→ **Problem to work on**
Convert every line in the rows below into a Markdown table with two columns, Row and Text. Number each line and leave out any blank lines.

(Records in a dataset)
+--

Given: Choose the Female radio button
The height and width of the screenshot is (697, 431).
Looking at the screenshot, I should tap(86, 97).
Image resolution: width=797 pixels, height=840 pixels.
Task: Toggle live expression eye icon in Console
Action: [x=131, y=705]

+--

→ **Response**
| Row | Text |
|---|---|
| 1 | Given: Choose the Female radio button |
| 2 | The height and width of the screenshot is (697, 431). |
| 3 | Looking at the screenshot, I should tap(86, 97). |
| 4 | Image resolution: width=797 pixels, height=840 pixels. |
| 5 | Task: Toggle live expression eye icon in Console |
| 6 | Action: [x=131, y=705] |